Lamine Diack a été reconnu coupable de corruption active et passive et d’abus de confiance en septembre 2020, et condamné à quatre ans de prison, dont deux fermes, ainsi qu’à une amende de 500 000 euros. L’ancien président de l’Association internationale des fédérations d’athlétisme (IAAF, désormais appelé World Athletics) a été jugé pour avoir couvert des cas de dopages d’athlètes russes contre des pots-de-vin estimés à près de 3,5 millions d’euros.
« Devoir moral »
Pour comprendre comment le club de football sénégalais a pu s’engager à verser une telle somme pour ramener Lamine Diack au pays, il faut remonter loin, à la fin des années 1960. Le champion d’athlétisme, alors commissaire général aux sports, décide alors de lancer une réforme pour regrouper certains clubs de football sénégalais. Le Foyer France Sénégal, où il a lui-même fait ses classes, et les Espoirs de Dakar fusionnent, le 20 septembre 1969. Le Jaraaf est né, et Lamine Diack en sera deux fois président, de 1974 à 1978 et de 1994 à 2005.
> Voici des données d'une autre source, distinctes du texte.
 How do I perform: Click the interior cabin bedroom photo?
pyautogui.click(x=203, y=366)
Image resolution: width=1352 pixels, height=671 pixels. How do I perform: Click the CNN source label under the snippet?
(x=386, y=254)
À cette époque, Lamine Diack est aussi inspecteur d’enregistrement, des domaines et du timbre à la Direction générale des impôts et domaines. « C’est lui qui nous a légué notre patrimoine foncier, explique Mbaye Thiam, ancien secrétaire général du club. » Sous l’impulsion de Diack, le Jaraaf récupère ainsi un bail emphytéotique de 99 ans. Le club dispose alors d’un nouveau siège, situé dans le quartier résidentiel du Point E, et d’un terrain attenant qui servira aux joueurs du club.
« Avec notre patrimoine foncier, nous sommes assis sur des milliards
C’est une partie de ce terrain qui été vendue par le Jaraaf afin de permettre le versement de la caution. Une « priorité », voire même un « devoir moral » pour l’équipe dirigeante du club. « Payer cette dette, c’était un gros défi, mais avec notre patrimoine foncier, nous sommes assis sur des milliards, déclare Mbaye Thiam. La somme nous permettra aussi d’éponger nos dettes. Nous conservons néanmoins un local, une salle de réunion et un immeuble de location sur notre siège. L’ancien terrain de foot va être mis en valeur et des immeubles y seront construits. »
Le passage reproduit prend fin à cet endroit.